戦闘意欲を失った同僚は頼りにならず、現実を直視できない上級将校に状況判断を期待できず、ヤンキーはこちらがちょっと反撃すると進撃部隊を引っ込めてヤーボと支援砲火で薙ぎ払うので手に負えず、挙句の果てには市民が独軍の情報を“解放者”たる米軍に漏らしているため戦闘区域への市民の立ち入りを禁じざるを得ない始末。
八方塞とはこのことか。
ただカリウス少尉の負傷のくだりが漫画でもこうはいかないというくらい奇跡的なものだったので、ちょっぴり感銘を受ける。
銃弾数発くらってすべて急所を外れている上、至近距離からトドメの一撃を受けたのに、ちょうど救援に到着したティーガーの方に首をひねったため致命傷にならず助かったという。あり得ねえ…たぶんHit Rollの出目が「1」だったんだな。

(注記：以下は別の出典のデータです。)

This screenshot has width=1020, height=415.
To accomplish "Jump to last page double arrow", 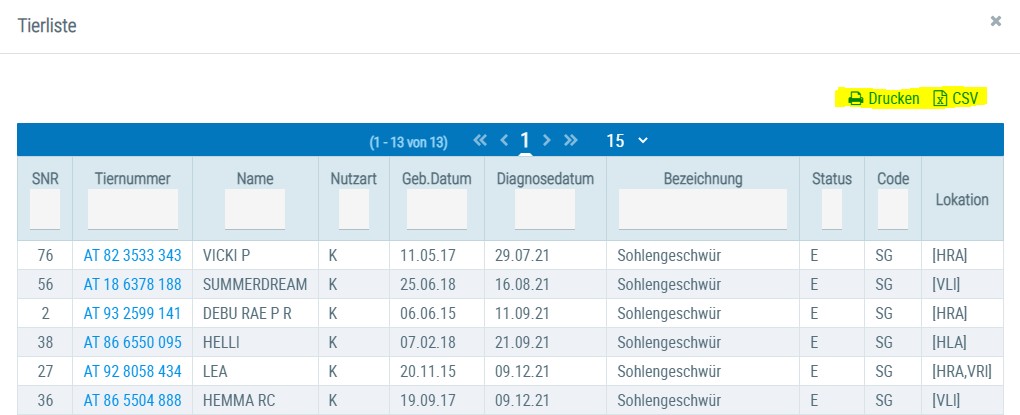I will pyautogui.click(x=570, y=141).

あと終盤ヤークトティーガーを受領するも満足に扱える戦車兵がいない上に、連続戦闘における照準の安定性に難があったりして、機材・人材・運用と割とどうにもならない中どうにかしていた東部戦線に比較して末期的な崩壊状況では、あらゆるものが組織的に機能するなど夢幻だと分かる。
最後に米軍捕虜となったカリウス少尉であるが、背格好(小柄で細身)からあまりに貧相だと思われたのかすぐに釈放され、自宅に戻ると軍人である父や弟と再会できたというくだりは、東部戦線で活躍後米軍に投降したもののソ連に引き渡されて抑留されたハルトマンだとか、レジスタンスのテロ活動で松葉杖生活となってしまったクノーケだとかに比べるとなんと幸運なのだろうと思われる。
やはり「私の戦争は終わった」と書ける人間とそうでない人間の違いというのは、あるのであろう。Wikipediaによれば1922年生まれでいまだ存命らしいので、現在86歳ということか。


関係ないが戦闘でしぶとく生き残る事例を見ていると、おいらはティンプ・シャローン(銀河万丈)が死んだフリする場面が必ず脳裏をよぎるのである。